# Oh Lucky Me.....



## Pappy (Jun 2, 2014)

Have had a terrible pain in my side for 4 or 5 days now so off to the ER this morning. Yesterday I started to get a rash and I could pretty much guess what it was. 
I will never underestimate anyone's pain with shingles again. My side hurts, my back hurts and my front hurts. I do have Percocet for the pain and Valtrex for the shingles. I think the worst part, besides the pain, is not being able to sleep more than a couple hours the last few nights.

The pain is eased off some and hopefully a little more sleep tonight.  Any suggestions for pain relief, heat or cold packs, etc., is welcome. Thanks, Pappy


----------



## Ina (Jun 2, 2014)

Pappy If you can take the heat try a heating pad. You can regulate the temperature to suit your needs.


----------



## Pappy (Jun 2, 2014)

I tried heat the other night but didn't know if I should use it or not. It did give me some relief for a little while. One of the nurses at the hospital ask me if I was using cold on them and I jokingly said only Lima beans. After a strange look I told her I tried using a frozen bag of Lima beans from our freezer.


----------



## Mrs. Robinson (Jun 2, 2014)

Essential Oils are supposed to really help. I have a friend who has shingles right above her eye right now. And she is young-not old like us  I will get suggestions from her on what helps and come back here but in the meantime,I can tell you what to NOT ever,ever do. My daughter told me that she heard that Capsacian would help with the pain. I didn`t read the instructions-which I later found said "Do not apply to broken skin." The pain was (I thought) unbearable. Turned out it wasn`t-what was unbearable was when I took a shower and tried to wash it off. Can you say open pores with chili peppers  in them??


----------



## BDBoop (Jun 2, 2014)

I always recommend frozen vegetables! Much better skin contact, in my estimation.


----------



## Meanderer (Jun 2, 2014)

Sorry to hear that Pappy.  Here is info for treatment to the scalp, which I hope you never need:

"There is a new prescription-strength topical cortisone, Olux-E Foam, that looks and feels like a hair mousse and is specifically designed for the scalp. It soaks in quickly with no greasy residue and can be used twice a day"

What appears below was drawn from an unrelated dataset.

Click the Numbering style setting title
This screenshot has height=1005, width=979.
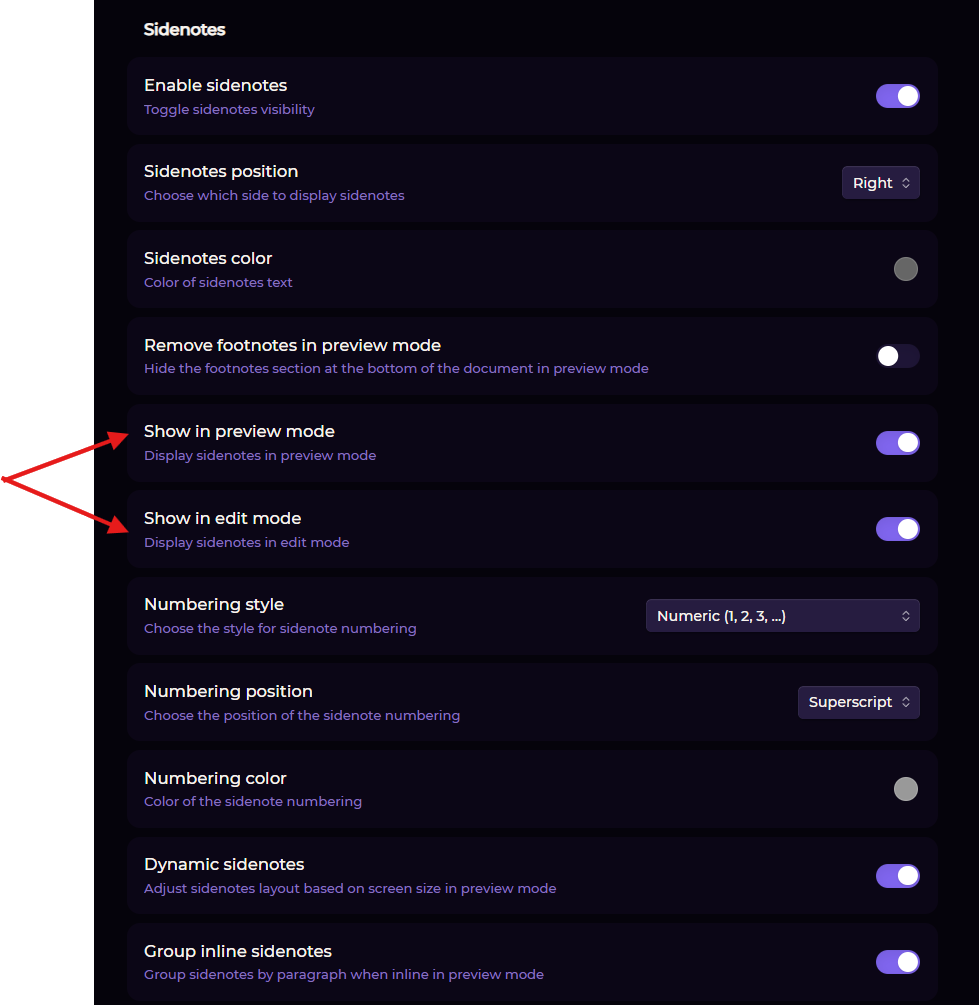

http://www.everydayhealth.com/skin-beauty/skin-conditions/specialist/wu/relief-from-shingles.aspx


----------



## Kaya (Jun 2, 2014)

I think heat would make it worse since it is already inflamed. Ice would be better. I put aloe vera on mine...fresh squeezed from the plant itself. Your doc gave you lotion?

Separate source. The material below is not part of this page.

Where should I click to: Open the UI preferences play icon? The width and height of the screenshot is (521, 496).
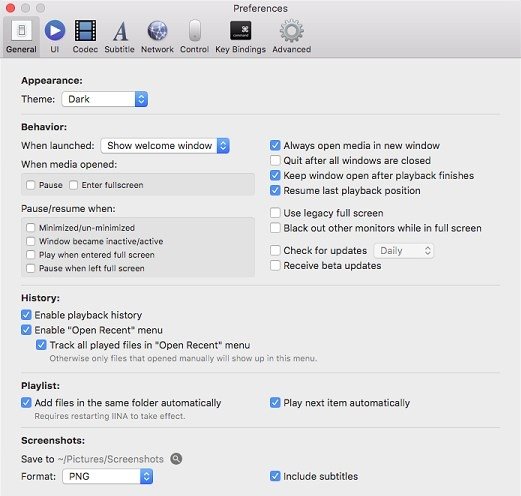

I had it just above my knee. I was lucky...it didn't hurt much.


----------



## Pappy (Jun 2, 2014)

Mrs. Robinson said:


> Essential Oils are supposed to really help. I have a friend who has shingles right above her eye right now. And she is young-not old like us  I will get suggestions from her on what helps and come back here but in the meantime,I can tell you what to NOT ever,ever do. My daughter told me that she heard that Capsacian would help with the pain. I didn`t read the instructions-which I later found said "Do not apply to broken skin." The pain was (I thought) unbearable. Turned out it wasn`t-what was unbearable was when I took a shower and tried to wash it off. Can you say open pores with chili peppers  in them??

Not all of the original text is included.